The following are the optical parts of the microscope.

1) EYEPIECE

The eyepiece has the lens through which the observer views the specimen.

2) EYEPIECE TUBE

It contains the eyepiece and objective lenses.

3) NOSE PIECE

Nose piece has the objective lens which is placed near the object.

4) OBJECTIVE LENSES

There are different objective lenses with different focal lengths. Thus, the observer can change the magnification.

5) COARSE AND FINE FOCUS KNOB

They are used to adjust the focus to make the image clear.

6) STAGE

The stage is where the specimen is mounted.

7) ILLUMINATOR

The illuminator is the light source for the microscope.

The image of the cell or specimen when seen in a microscope is magnified numerous times. That is not the actual size of the object. Here is how we can calculate the actual size of the object.

There are two ways of how object size can be calculated. One is when the magnification of the microscope is given. There are times when magnification is not mentioned. Then the method of calculation will be different.
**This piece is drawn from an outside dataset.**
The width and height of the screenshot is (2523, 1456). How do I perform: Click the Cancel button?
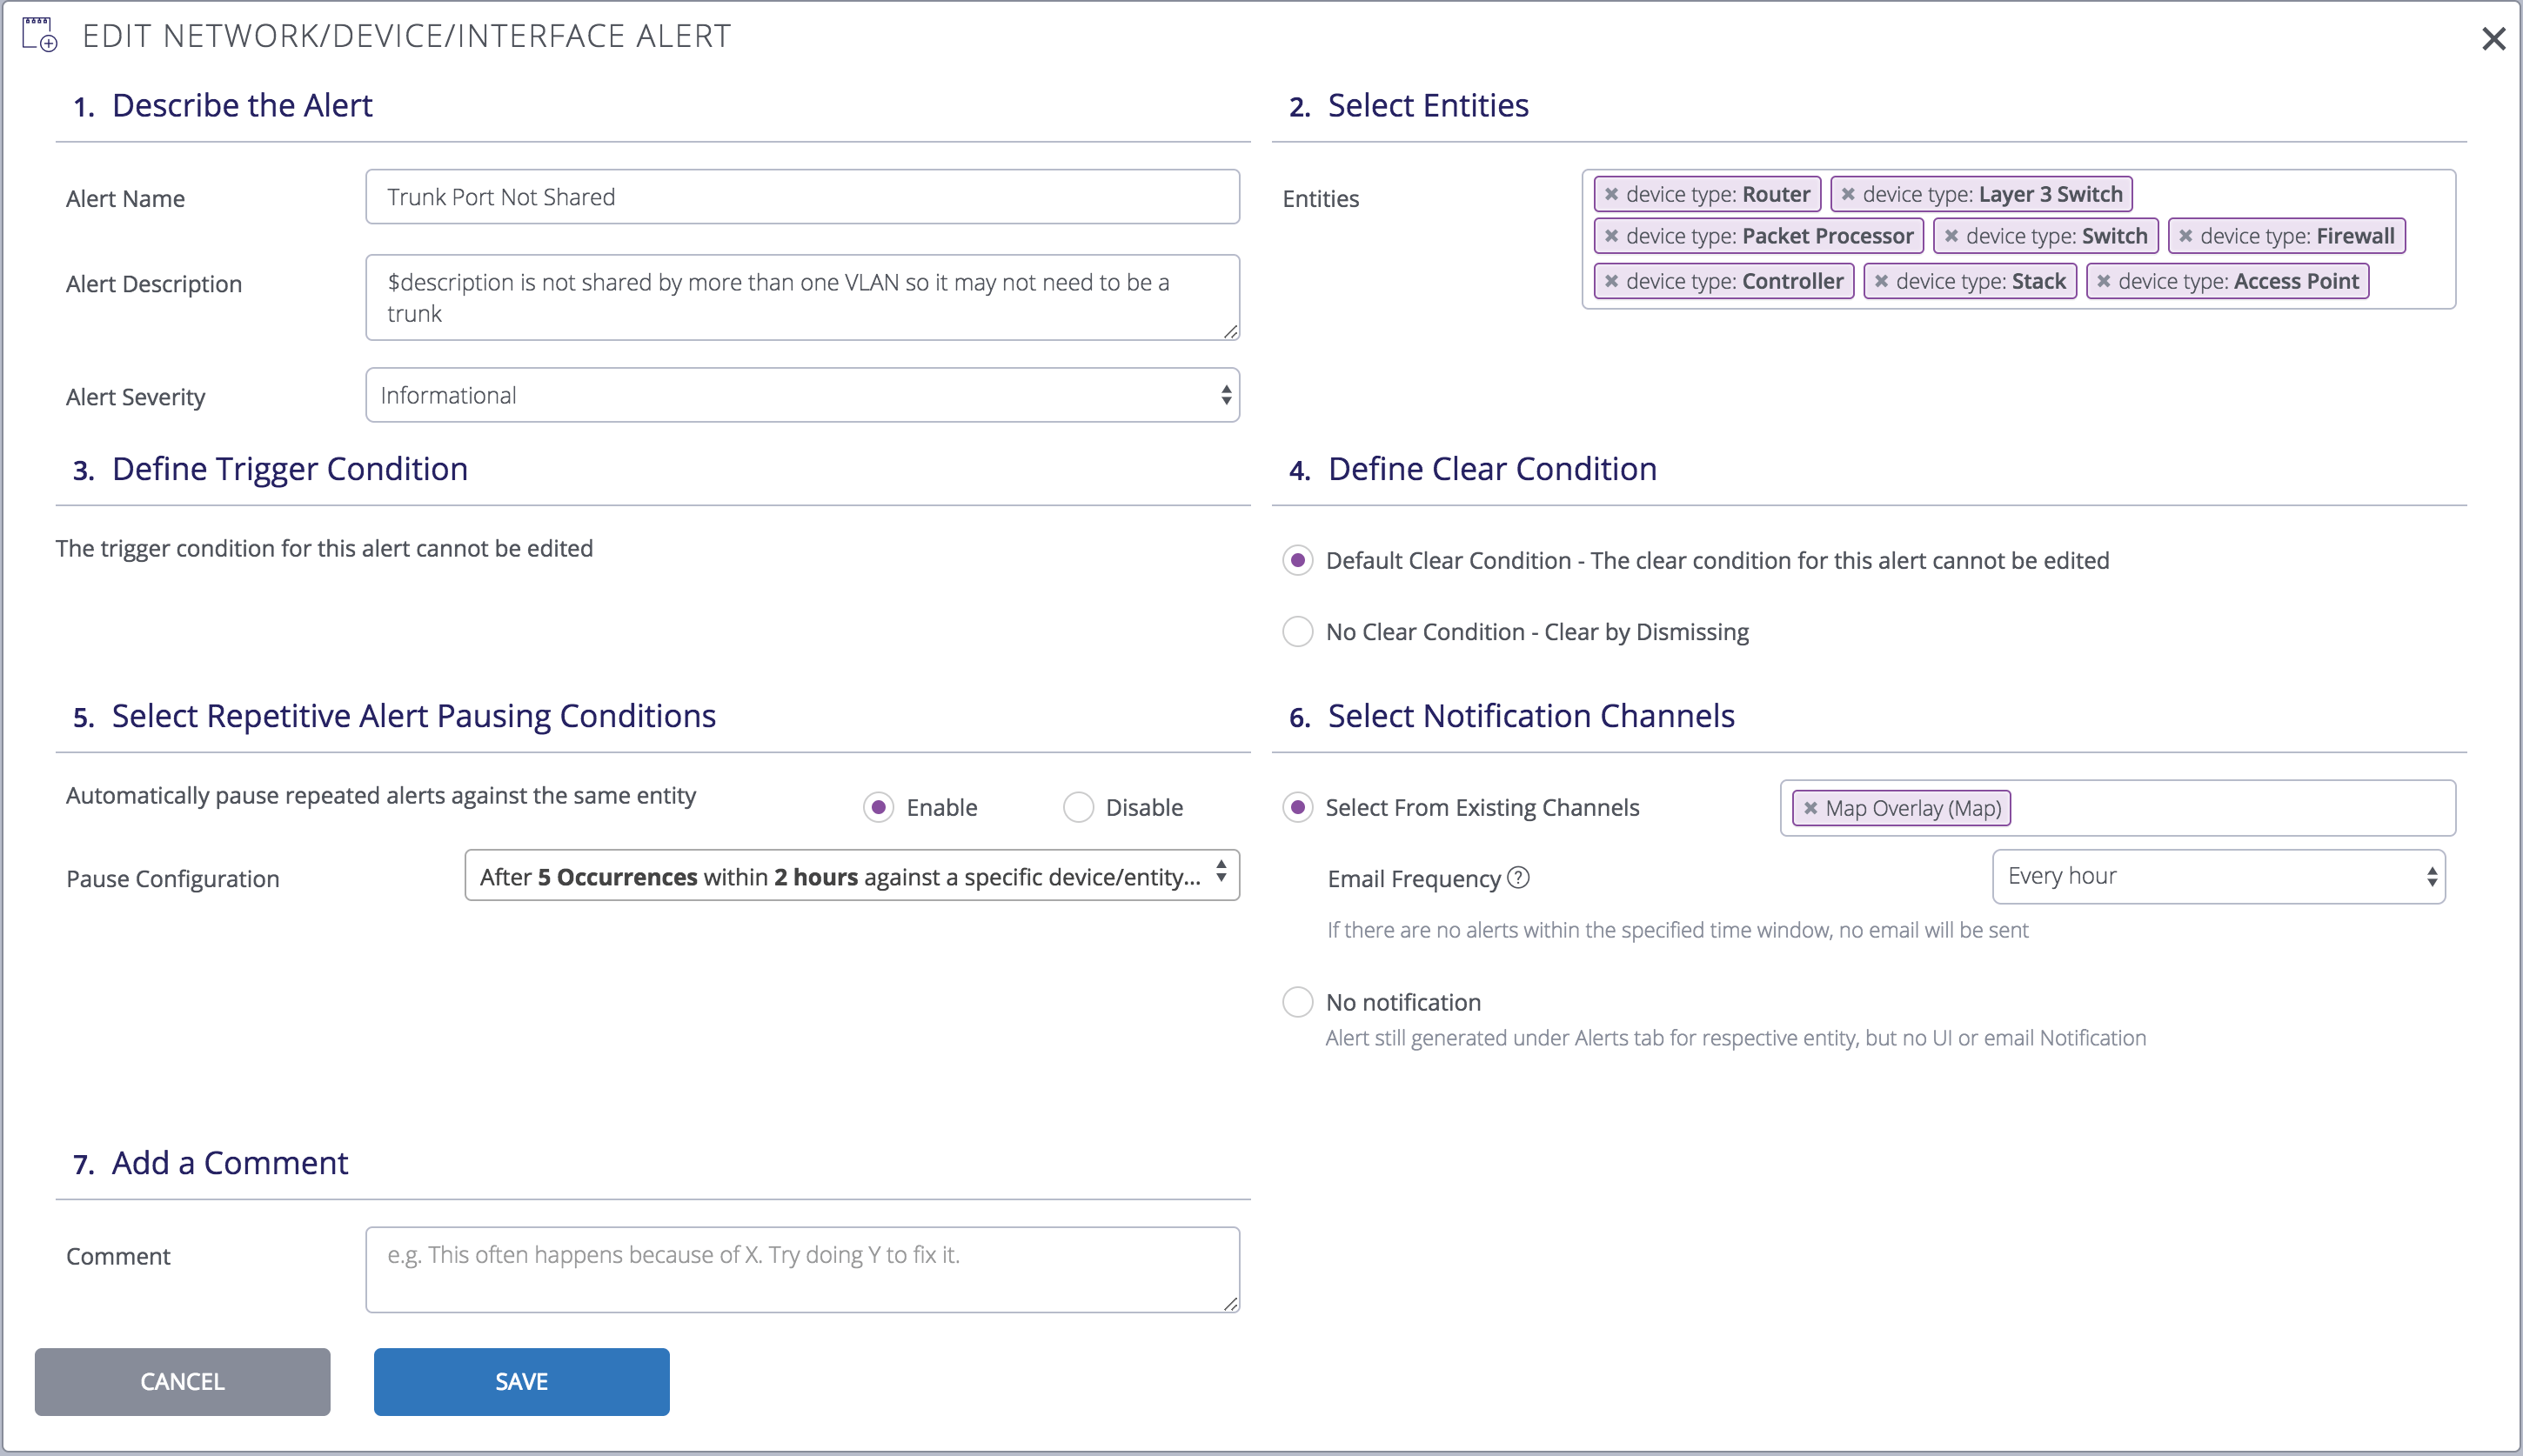[182, 1381]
Magnification= size of image/ size of specimen

• Use a ruler to measure the size of the image.

• For example, the size of the image is 19um. And the magnification is X100.

• Use the above equation to find the size of the specimen.

100=19/size of specimen

Size of specimen=19/100

Size of specimen=0.0019 micrometer = 1.9 nm

There are times when the magnification of the microscope is not mentioned. Instead, a scale bar is given. In that case, calculations are slightly different.
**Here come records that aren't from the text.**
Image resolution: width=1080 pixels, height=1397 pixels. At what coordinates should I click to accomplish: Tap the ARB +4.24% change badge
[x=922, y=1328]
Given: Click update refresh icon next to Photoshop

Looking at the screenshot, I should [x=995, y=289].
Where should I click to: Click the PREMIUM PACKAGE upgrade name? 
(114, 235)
In this case, magnification is to be calculated first.

• Use a ruler to measure the size of the image.

• For example: The image size is for example 2.6cm=26000micrometer

• The specimen size is 10um. (this is taken from the scale bar. Obviously, the original size of the specimen will be different from this.)

• Convert the units to make the same.

• Use the equation to calculate magnification:

Magnification= size of image/ size of specimen

M= 26000/10

M=2600

Once the magnification is known now we can easily calculate the size of the object.
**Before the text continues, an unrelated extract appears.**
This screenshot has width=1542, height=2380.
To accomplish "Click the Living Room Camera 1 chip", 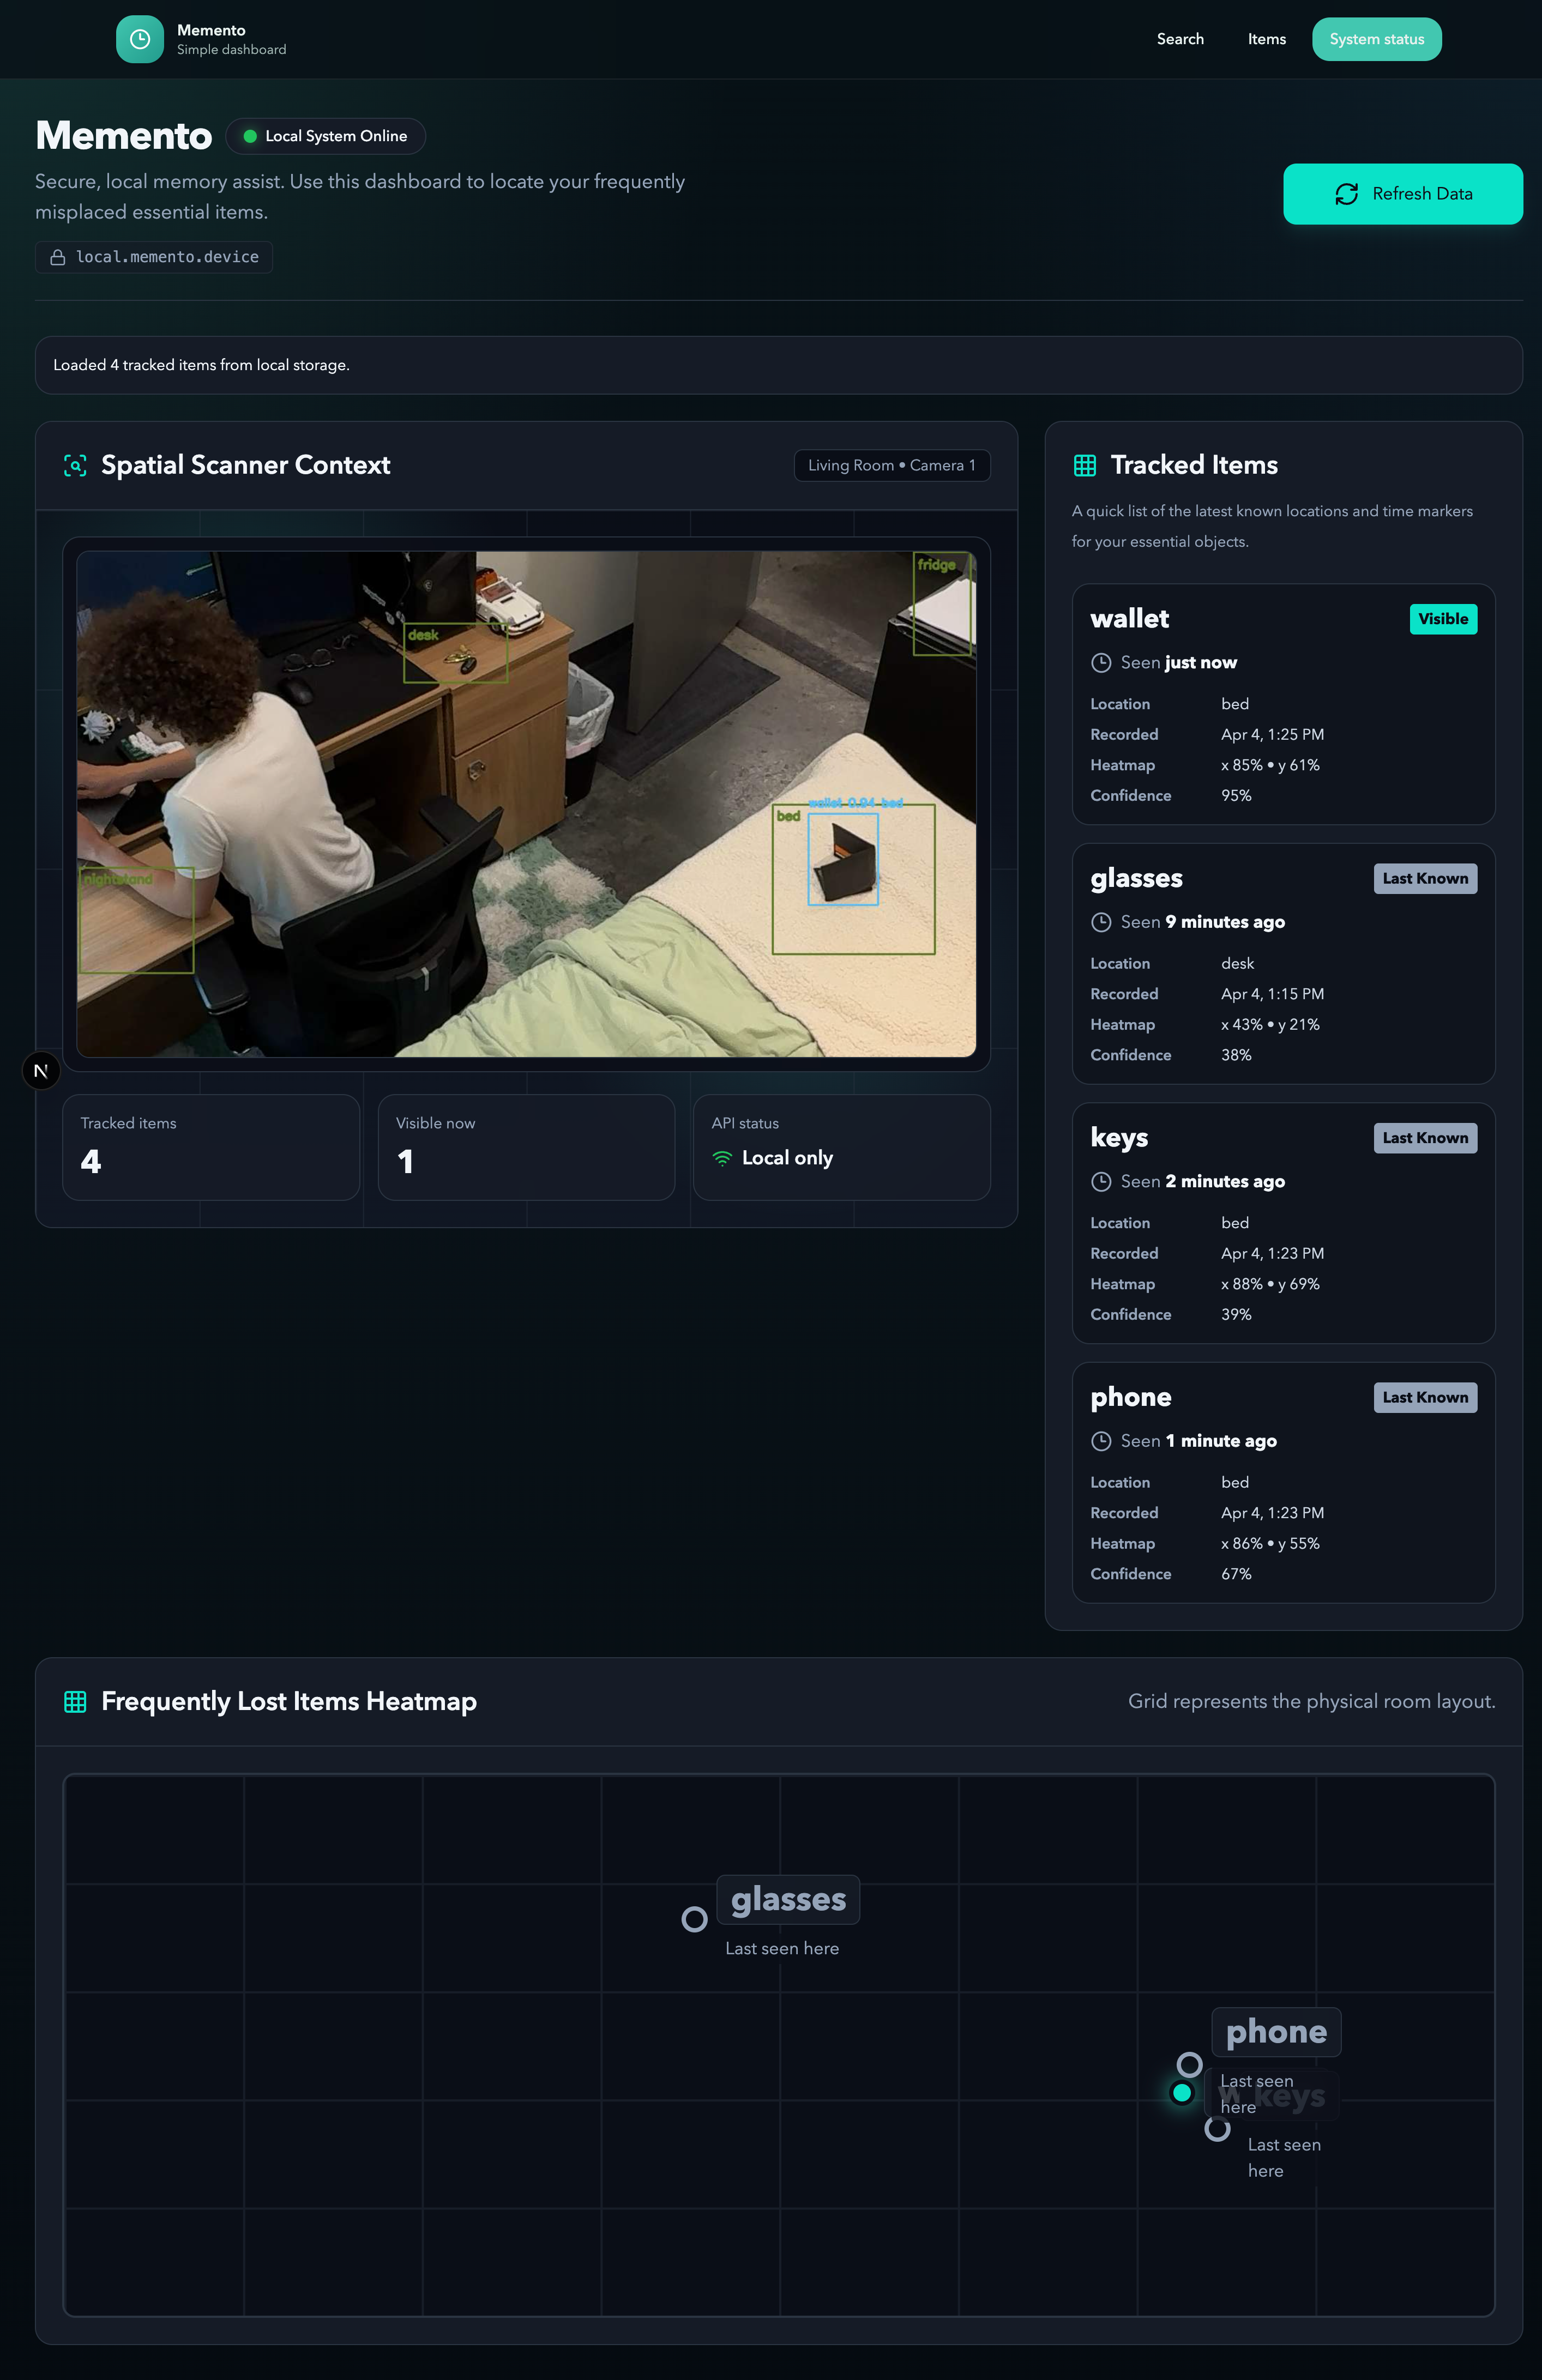I will click(x=891, y=465).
M= size of image/size of specimen

Size of specimen= size of image/M

Size of specimen= 26000/2600

Size of specimen=10 micrometer.

Unit conversion:

 10-2 centi

10-3 mili

10- 6 micro

 10-9 nano

Objects can also be measured directly on a microscope by using graticle. Graticle is a transparent scale present on an eyepiece. When the object is viewed the graticle is also present. Using it the dimension can be marked in an arbitrary unit. After that, a stage micrometer is placed instead of the slide on the stage. When both the graticle and scale are in place the dimensions can be noted down in micrometer.

Here are steps how it can be done:

• Place the graticle on the eyepiece.

• Align the slid with the graticle to measure the size.

• Then remove the slide and place the micrometer.

• Align both the graticle and stage micrometer.

• Note the size of the object in micrometers.

Magnification is defined as the ability of an optical device to increase the size of the image.

The resolution, on the other hand, is the ability of a microscope to separate two objects from each other. So, the better the resolution of a microscope the finer the image quality will be.

In the light microscope, the resolution is determined by its wavelength. The resolution will be half of the wavelength. Visible light has a wavelength of 400-700 nm. Thus, the resolution of the light microscope will be calculated as 200nm. Any object smaller than this is difficult to be focused on a light microscope.

Electron microscope works by focusing the beam of electrons from the specimen. Since electrons have a shorter wavelength. The resolution achieved by an electron microscope is much better than a light microscope.

It is due to the electron microscope that we have discovered the different organelles present inside the cell.